Thermodynamic study of benzene and hydrogen coadsorption on Pd(111)

Periodic density functional theory (DFT) has been used to study the coadsorption of hydrogen and benzene on Pd(111). The most stable coverages are predicted by constructing the thermodynamic phase diagram as a function of gas-phase temperature and pressure. The common approximation that neglects vibrational contributions to the surface Gibbs free energy, using the PW91 functional, is compared to the one that includes vibrational contributions. Higher coverages are predicted to be thermodynamically the most stable including vibrational frequencies, mainly due to the different entropy contributions.

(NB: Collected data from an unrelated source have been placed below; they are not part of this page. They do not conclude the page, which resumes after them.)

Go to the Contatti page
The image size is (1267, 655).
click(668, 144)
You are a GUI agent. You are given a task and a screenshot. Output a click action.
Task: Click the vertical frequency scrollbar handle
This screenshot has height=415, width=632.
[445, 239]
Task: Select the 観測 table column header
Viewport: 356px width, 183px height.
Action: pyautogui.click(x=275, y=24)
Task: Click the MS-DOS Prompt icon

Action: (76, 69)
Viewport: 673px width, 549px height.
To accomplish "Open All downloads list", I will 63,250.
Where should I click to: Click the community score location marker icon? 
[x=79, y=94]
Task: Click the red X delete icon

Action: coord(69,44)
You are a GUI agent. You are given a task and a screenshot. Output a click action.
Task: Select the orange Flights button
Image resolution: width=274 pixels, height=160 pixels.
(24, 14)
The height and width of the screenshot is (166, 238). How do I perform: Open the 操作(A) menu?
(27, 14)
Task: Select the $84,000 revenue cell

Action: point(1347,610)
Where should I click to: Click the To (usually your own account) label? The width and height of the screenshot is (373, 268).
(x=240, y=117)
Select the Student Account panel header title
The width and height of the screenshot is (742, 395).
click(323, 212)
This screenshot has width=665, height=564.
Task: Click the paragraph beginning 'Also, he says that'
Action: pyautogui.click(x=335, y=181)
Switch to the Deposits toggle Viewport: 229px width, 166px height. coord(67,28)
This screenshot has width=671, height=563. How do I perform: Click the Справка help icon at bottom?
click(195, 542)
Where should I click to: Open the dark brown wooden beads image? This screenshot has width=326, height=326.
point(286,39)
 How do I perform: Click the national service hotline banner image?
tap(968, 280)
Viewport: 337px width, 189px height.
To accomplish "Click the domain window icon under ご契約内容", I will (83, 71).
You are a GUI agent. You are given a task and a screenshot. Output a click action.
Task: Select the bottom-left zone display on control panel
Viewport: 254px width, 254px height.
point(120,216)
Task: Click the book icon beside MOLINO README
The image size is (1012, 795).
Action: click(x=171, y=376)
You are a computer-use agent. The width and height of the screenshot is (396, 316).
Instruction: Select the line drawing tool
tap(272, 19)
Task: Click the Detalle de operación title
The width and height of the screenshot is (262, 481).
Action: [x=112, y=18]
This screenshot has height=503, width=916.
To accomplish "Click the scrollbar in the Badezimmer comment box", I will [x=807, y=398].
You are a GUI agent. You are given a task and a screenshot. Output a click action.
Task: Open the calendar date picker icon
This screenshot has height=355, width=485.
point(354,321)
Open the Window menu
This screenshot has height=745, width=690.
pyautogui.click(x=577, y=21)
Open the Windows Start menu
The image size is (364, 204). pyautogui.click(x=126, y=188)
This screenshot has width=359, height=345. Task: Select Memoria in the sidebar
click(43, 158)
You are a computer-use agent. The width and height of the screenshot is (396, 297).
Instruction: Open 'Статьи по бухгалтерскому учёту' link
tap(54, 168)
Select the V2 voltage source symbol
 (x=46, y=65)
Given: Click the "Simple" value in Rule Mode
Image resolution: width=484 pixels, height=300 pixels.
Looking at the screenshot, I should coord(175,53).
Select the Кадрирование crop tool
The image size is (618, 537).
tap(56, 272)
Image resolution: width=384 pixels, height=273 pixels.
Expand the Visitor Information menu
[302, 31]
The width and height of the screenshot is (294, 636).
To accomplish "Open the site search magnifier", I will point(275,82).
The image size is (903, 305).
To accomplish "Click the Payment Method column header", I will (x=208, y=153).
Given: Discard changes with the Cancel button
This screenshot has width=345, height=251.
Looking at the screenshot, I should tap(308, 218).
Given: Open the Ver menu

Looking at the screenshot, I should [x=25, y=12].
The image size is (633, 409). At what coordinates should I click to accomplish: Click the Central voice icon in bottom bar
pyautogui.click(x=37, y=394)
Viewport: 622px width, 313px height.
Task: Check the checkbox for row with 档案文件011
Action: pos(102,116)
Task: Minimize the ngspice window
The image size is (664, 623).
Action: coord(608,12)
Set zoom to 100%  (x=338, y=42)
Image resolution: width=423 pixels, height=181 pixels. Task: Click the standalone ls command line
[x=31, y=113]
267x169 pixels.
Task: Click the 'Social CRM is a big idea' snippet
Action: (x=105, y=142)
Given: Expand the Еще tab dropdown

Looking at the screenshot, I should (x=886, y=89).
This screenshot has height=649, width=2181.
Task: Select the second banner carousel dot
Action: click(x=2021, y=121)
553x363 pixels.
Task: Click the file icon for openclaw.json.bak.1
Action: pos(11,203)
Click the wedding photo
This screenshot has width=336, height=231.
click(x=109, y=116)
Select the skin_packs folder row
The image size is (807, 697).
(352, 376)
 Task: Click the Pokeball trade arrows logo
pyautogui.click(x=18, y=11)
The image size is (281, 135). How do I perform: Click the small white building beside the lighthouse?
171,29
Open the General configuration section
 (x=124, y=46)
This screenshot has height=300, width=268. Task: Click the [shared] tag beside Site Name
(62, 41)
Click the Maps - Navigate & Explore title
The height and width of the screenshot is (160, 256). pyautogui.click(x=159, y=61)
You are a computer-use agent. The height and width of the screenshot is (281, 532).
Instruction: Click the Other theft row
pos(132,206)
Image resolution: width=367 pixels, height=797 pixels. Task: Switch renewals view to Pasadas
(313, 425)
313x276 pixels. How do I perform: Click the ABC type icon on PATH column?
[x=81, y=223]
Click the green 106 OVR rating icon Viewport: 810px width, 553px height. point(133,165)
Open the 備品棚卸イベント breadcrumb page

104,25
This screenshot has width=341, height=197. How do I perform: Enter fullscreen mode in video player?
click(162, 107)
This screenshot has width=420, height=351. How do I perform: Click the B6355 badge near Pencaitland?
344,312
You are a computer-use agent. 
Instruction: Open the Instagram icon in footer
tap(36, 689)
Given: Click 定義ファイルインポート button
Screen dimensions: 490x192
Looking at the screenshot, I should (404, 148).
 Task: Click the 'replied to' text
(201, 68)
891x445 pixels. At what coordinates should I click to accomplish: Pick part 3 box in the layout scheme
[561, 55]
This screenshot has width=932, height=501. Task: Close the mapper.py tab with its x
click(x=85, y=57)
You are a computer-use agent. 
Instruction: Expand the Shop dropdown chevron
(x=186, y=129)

The first approach is also compared to the one using a (optPBE-vdW) vdW-DF functional without vibrational contributions, which predicts higher benzene coverages for benzene adsorption, and lower hydrogen coverages for hydrogen adsorption and coadsorption with a fixed benzene coverage. Inclusion of vibrational contributions using the vdW-DF method has not been implemented due to computational constraints. However, an estimate of the expected result is proposed by adding PW91 vibrational contributions to the optPBE-vdW electronic energies, and under typical hydrogenation conditions high coverages of about theta(H) = 0.89 are expected. Inclusion of vibrational contributions to the surface Gibbs free energy and a proper description of van der Waals interaction are recommended to predict the thermodynamically most stable surface coverage

Reaction path and coverage effects analysis of benzene hydrogenation on Pd(111)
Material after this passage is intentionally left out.